··· RECORDS FOR THIS EXERCISE

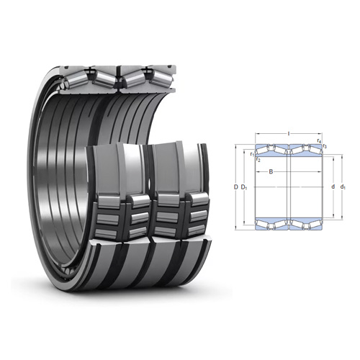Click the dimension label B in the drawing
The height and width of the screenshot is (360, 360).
tap(271, 171)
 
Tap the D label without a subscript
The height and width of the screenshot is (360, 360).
tap(235, 187)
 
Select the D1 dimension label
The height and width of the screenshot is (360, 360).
tap(244, 187)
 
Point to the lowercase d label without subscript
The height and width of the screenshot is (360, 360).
tap(333, 186)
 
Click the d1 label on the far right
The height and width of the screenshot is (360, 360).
tap(343, 187)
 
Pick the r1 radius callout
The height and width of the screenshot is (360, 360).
tap(252, 154)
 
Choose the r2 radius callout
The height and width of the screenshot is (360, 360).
tap(258, 160)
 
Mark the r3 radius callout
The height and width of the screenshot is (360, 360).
tap(325, 146)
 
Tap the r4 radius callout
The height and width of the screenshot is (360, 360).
tap(319, 141)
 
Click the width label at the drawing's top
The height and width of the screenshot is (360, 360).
tap(289, 133)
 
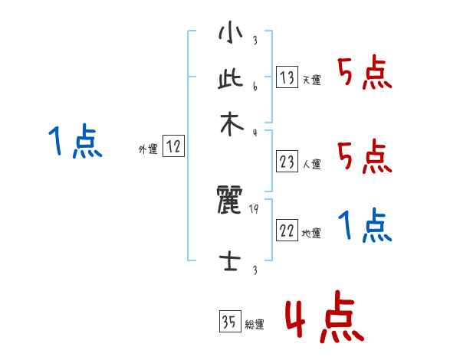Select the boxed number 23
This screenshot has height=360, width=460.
(x=286, y=161)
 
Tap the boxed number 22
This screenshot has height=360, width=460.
(x=286, y=231)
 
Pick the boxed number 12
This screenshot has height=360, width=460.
(x=173, y=147)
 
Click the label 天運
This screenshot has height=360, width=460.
(x=312, y=80)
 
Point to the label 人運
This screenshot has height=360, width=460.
(x=312, y=164)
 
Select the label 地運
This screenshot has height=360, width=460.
(x=312, y=234)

······

*AIM OF THE TASK*
Rewrite all of the entries with every occurrence of "radius callout" replaced by "radius annotation", leaving everything else unchanged. Omit the pictures from the output.

*SOLUTION TO THIS EXERCISE*
Click the dimension label B in the drawing
The height and width of the screenshot is (360, 360).
tap(271, 171)
 
Tap the D label without a subscript
The height and width of the screenshot is (360, 360).
tap(235, 187)
 
Select the D1 dimension label
The height and width of the screenshot is (360, 360).
tap(244, 187)
 
Point to the lowercase d label without subscript
The height and width of the screenshot is (360, 360).
tap(333, 186)
 
Click the d1 label on the far right
The height and width of the screenshot is (360, 360).
tap(343, 187)
 
Pick the r1 radius annotation
The height and width of the screenshot is (360, 360).
tap(252, 154)
 
Choose the r2 radius annotation
The height and width of the screenshot is (360, 360).
tap(258, 160)
 
Mark the r3 radius annotation
The height and width of the screenshot is (360, 360).
tap(325, 146)
 
Tap the r4 radius annotation
The height and width of the screenshot is (360, 360).
tap(319, 141)
 
Click the width label at the drawing's top
The height and width of the screenshot is (360, 360).
tap(289, 133)
 
Select the boxed number 23
This screenshot has height=360, width=460.
(x=286, y=161)
 
Tap the boxed number 22
This screenshot has height=360, width=460.
(x=286, y=231)
 
Pick the boxed number 12
This screenshot has height=360, width=460.
(x=173, y=147)
 
Click the label 天運
This screenshot has height=360, width=460.
(x=312, y=80)
 
Point to the label 人運
This screenshot has height=360, width=460.
(x=312, y=164)
 
Select the label 地運
This screenshot has height=360, width=460.
(x=312, y=234)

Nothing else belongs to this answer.